Kernel Benchmarking Results - Zen, cacULE, TKG, BORE

By boot time I don't mean boot itself but you know that bar that loads before the login screen? That's like twice the speed for me as opposed to other kernel's.

Damn just an hour? That's the dream​:joy:

Oh, huh, I don't have a loading bar at login, but I do use the GNOME edition. GDM's behavior might just be a tad different, not sure on this.

Optimally, anyway. I could slim it down wayyy more if I took a couple days and some careful intentionality to build a modprobedb. If I keep doing this kernel nonsense for much longer I will, but for now I think it's worth testing the default monoliths without having to dig through kernel messages to troubleshoot some bizarre issue because I didn't load some specific module I didn't catch.

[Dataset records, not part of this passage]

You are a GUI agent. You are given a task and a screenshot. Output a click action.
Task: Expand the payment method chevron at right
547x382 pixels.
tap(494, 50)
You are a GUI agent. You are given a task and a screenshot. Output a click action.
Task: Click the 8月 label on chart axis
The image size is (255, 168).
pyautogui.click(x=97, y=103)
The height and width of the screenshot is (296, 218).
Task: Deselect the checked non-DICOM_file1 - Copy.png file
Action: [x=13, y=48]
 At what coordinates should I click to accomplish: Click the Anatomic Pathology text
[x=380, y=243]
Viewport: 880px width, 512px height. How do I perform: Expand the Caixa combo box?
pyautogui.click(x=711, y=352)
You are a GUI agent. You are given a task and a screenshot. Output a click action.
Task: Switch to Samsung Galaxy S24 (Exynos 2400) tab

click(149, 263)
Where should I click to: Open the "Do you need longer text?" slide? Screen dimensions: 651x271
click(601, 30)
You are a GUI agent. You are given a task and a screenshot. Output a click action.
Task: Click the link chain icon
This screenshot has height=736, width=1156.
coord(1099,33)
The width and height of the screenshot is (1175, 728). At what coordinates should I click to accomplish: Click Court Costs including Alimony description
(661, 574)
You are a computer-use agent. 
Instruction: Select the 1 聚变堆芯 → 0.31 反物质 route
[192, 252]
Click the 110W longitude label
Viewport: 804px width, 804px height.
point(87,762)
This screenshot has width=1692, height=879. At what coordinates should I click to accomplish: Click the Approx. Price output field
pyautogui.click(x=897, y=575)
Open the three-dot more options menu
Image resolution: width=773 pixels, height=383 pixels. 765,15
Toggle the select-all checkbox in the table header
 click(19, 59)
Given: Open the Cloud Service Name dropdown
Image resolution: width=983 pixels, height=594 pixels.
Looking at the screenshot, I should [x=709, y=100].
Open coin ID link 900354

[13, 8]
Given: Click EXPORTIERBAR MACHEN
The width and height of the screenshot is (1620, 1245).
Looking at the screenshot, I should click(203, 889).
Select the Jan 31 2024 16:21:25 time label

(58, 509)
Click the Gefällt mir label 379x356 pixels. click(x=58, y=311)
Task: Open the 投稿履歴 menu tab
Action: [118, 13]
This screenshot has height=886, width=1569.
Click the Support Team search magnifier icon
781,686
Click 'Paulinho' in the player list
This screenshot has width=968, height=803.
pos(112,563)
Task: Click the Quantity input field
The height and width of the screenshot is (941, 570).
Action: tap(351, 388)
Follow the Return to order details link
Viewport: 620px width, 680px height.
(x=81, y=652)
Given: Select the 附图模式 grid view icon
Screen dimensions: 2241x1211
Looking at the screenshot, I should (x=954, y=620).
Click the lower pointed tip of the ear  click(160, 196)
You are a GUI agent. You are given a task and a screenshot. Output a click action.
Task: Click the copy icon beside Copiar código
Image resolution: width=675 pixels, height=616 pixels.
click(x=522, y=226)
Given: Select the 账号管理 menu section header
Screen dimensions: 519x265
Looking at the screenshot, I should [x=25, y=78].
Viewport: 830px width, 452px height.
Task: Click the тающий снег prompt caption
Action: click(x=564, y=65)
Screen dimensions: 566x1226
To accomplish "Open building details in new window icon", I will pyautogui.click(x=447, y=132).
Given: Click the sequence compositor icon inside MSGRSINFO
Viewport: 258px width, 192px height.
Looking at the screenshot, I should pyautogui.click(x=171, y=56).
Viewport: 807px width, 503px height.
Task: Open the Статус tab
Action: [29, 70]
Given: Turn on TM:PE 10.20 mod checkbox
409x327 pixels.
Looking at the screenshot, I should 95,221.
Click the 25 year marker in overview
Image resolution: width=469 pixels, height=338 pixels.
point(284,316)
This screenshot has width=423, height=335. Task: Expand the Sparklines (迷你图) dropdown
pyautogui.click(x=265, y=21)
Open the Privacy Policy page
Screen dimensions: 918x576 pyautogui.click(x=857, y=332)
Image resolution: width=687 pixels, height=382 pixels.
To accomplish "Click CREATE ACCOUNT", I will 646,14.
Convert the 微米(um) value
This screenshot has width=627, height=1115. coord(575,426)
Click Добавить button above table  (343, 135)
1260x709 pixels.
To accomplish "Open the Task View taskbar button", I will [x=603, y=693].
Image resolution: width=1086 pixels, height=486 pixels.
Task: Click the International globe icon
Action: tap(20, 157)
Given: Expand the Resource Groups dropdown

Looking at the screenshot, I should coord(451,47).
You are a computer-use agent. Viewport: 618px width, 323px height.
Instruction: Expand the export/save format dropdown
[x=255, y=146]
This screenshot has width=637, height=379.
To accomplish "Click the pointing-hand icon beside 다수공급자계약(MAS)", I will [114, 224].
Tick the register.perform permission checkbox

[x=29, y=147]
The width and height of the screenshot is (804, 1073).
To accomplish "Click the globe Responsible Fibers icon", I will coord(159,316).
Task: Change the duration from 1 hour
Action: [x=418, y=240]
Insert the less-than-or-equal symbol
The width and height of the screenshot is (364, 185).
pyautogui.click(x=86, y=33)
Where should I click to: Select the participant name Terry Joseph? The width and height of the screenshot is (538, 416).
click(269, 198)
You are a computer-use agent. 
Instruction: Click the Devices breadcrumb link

So, small update on this. I just installed the linux-bore kernel available from the chaotic AUR that shows up in the Garuda Settings Manager. It's still on 5.16.16-1, but I wanted to give the prebuilt a shot before I sent it on a full build. Somewhat bizarrely, it doesn't seem to load the driver/module for my wireless card? Unfortunately, geekbench needs an internet connection, so I wasn't able to benchmark it at all and didn't have any other tools installed. I would put some effort into troubleshooting this but I won't have time until later, at which point I may as well just build my own on the current stable.

@dr460nf1r3 thought I'd mention you on this just in case it's something that requires any attention. If you want me to investigate like I do and make a real post let me know!

So yeah, no linux-bore yet, but my other progress continues. Went ahead and removed my AUR-built cacULE since the chaotic version got updated in line with the current stable and it was benchmarking better than my own build. Plus, I was using the chaotic version anyway for my first longer-use evaluation. Bit less unscientific, applying the update midway through the eval, so I may check if anything changed with the bump.

With more "normal load" use on cacULE, the sense that it really is perceptibly quicker and more responsive is growing, but :person_shrugging:

2 Likes

I am trying out Linux garuda-iMac 5.17.3-3-cachyos-bore since yesterday. So far, real steady as far as my core loads. Very consistent and steadier than normal according to my core graphs/charts. It sure does feel snappy(er) :wink: and for sure more steady as I watch my core loads with all my normal-use apps I keep open. I've had none/nada/zilch pauses (I used to get very slight pauses when the system would load up) on this cachyos-bore, at all.

So far, very nice. As long as it runs this steady/smooth/snappy... I'm In!I am not a kernel expert, but I can say, again, watching my core/GUI/graph in system monitor, the loads rise and fall evenly ...and... In Concert as opposed to one or two cores jumping real high from time to time representing(at least visually) an uneven workload to me but i could be wrong here. That is not happening here with the cachyos-bore. I have a more even spread of the workload across all 8 cores. This is something I can actually observe. Is this a good or bad thing? I can't see how that would be a bad thing. :wink: Maybe someone can elaborate.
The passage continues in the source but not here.